Enduring Challenges with Confidence
“Just consider and meditate on Him who endured from sinners such bitter hostility against Himself [consider it all in comparison with your trials], so that you will not grow weary and lose heart.” ~ Hebrews 12:3
“Let no one deceive you with empty arguments [that encourage you to sin], for because of these things the wrath of God comes upon the sons of disobedience [those who habitually sin].” ~ Ephesians 5:6
“As you come to him, a living stone rejected by men but in the sight of God chosen and precious, you yourselves like living stones are being built up as a spiritual house, to be a holy priesthood, to offer spiritual sacrifices acceptable to God through Jesus Christ. For it stands in Scripture: “Behold, I am laying in Zion a stone a cornerstone chosen and precious, and whoever believes in him will not be put to shame.” So the honor is for you who believe, but for those who do not believe, “The stone that the builders rejected has become the cornerstone,” and “A stone of stumbling, and a rock of offense.” They stumble because they disobey the word, as they were destined to do. But you are a chosen race, a royal priesthood, a holy nation, a people for his own possession, that you may proclaim the excellencies of him who called you out of darkness into his marvelous light. Once you were not a people, but now you are God’s people; once you had not received mercy, but now you have received mercy.” ~ 1 Peter 2:4-10
“Tell them these things. Encourage and rebuke with full authority. Let no one disregard or despise you [conduct yourself and your teaching so as to command respect].” ~ Titus 2:15
While this one hits home and is borderline “too soon“, I can’t resist this palate cleanser of a series. In essence, Christ is the supreme relator to what we’re going through (Hebrews 4:16) and can be trusted in times of suffering since He set the ultimate precedent through the Cross. As long as we’re working as blameless ambassadors, there’s no shame to those in Christ and are rejected accordingly. Yes, mistakes will happen and yes, these miscues aren’t necessarily safeguarded by your ‘loved by Christ’ identity. Even outside matters of morality, we are a people who have fallen short; however, this doesn’t have to a source of disappointment. If anything, this should be the opposite, specifically an invitation to see the Rock of offense as the reason we forsake offense.

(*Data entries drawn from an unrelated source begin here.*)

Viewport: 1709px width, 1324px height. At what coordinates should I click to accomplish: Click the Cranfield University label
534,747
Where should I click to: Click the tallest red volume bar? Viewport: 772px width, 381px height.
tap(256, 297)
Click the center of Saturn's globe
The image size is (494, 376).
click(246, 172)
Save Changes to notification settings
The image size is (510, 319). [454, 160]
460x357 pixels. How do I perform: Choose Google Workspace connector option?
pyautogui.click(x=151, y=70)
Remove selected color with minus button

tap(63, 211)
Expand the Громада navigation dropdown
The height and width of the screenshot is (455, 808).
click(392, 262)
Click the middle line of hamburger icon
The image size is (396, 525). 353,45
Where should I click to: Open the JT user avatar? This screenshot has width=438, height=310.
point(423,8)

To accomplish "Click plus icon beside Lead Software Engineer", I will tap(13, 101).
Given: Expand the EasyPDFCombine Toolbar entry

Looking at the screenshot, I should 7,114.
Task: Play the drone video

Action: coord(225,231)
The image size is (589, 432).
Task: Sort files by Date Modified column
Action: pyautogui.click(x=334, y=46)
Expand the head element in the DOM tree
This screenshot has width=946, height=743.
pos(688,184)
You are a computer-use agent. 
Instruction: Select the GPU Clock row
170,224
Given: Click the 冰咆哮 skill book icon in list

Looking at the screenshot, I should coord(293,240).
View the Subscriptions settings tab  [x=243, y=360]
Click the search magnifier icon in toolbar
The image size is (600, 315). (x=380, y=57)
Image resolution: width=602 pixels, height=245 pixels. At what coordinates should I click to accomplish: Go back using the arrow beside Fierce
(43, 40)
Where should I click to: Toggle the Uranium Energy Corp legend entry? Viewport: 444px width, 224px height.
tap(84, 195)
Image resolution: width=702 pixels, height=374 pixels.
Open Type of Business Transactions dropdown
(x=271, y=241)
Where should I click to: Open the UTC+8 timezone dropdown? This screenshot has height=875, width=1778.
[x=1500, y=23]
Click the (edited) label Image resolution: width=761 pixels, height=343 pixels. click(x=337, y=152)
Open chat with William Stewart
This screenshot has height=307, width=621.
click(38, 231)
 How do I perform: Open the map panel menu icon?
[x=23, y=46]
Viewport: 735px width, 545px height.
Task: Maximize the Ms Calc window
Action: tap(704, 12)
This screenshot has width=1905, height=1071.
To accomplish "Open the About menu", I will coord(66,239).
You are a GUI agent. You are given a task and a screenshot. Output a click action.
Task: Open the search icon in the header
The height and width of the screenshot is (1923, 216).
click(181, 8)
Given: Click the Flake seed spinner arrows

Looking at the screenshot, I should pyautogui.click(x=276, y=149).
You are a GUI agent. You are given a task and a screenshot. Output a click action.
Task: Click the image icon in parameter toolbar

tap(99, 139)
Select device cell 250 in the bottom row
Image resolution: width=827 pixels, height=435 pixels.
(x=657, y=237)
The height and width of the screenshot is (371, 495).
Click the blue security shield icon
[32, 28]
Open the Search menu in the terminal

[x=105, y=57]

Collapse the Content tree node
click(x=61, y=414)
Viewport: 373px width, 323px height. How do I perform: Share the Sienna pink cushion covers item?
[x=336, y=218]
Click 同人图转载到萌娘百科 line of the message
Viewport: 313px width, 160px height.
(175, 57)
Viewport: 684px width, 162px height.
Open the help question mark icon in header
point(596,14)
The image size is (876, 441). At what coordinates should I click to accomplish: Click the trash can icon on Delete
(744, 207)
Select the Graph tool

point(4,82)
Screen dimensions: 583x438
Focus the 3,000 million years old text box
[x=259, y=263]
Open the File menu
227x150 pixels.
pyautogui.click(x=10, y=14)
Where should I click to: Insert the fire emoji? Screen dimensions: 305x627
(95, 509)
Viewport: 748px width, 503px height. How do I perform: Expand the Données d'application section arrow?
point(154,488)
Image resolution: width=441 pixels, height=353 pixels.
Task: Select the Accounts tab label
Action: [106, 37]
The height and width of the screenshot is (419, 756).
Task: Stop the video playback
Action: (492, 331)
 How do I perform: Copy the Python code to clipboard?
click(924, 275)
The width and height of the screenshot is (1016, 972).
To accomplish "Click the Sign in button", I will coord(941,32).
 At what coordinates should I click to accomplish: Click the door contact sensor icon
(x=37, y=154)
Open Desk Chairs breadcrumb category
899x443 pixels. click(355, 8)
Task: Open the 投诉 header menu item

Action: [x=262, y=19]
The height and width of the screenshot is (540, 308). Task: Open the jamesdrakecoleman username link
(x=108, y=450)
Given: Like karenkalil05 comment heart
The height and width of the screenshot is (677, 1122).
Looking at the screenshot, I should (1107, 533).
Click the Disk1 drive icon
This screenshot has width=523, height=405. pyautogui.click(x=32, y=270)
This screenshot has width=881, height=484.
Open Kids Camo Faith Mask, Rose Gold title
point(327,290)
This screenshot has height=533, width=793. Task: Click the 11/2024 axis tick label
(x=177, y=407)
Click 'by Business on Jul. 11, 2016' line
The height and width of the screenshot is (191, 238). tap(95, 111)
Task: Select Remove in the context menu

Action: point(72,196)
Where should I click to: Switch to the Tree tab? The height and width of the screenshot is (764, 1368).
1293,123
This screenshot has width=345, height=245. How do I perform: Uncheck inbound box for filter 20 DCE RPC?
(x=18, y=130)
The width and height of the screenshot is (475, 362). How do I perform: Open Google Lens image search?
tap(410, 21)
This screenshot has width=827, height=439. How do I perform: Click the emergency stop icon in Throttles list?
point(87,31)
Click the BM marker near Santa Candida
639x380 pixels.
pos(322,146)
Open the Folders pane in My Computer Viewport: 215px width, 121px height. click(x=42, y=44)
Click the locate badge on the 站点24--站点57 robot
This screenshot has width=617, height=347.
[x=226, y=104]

Again, this goes back to the turned cheek principle. When you consider how Jesus kept the Cross before Him, we can sympathize, empathize, and most importantly, pray for those who hurt, slander, even persecute us. Granted, this doesn’t save us from bad days when we’re wrestling to cope. It just means when we lack the strength to stand, we can rest in the arms of God, our living stone, the epitome of steadiness and steadfastness who happens to be the reason we live.
After all, we’re not only called as a royal priesthood but as fellow constants and faithful stewards declaring light in a darkening world. If we want to make a difference, why not start by extending grace and understanding to those craving refuge…and don’t even realize they do?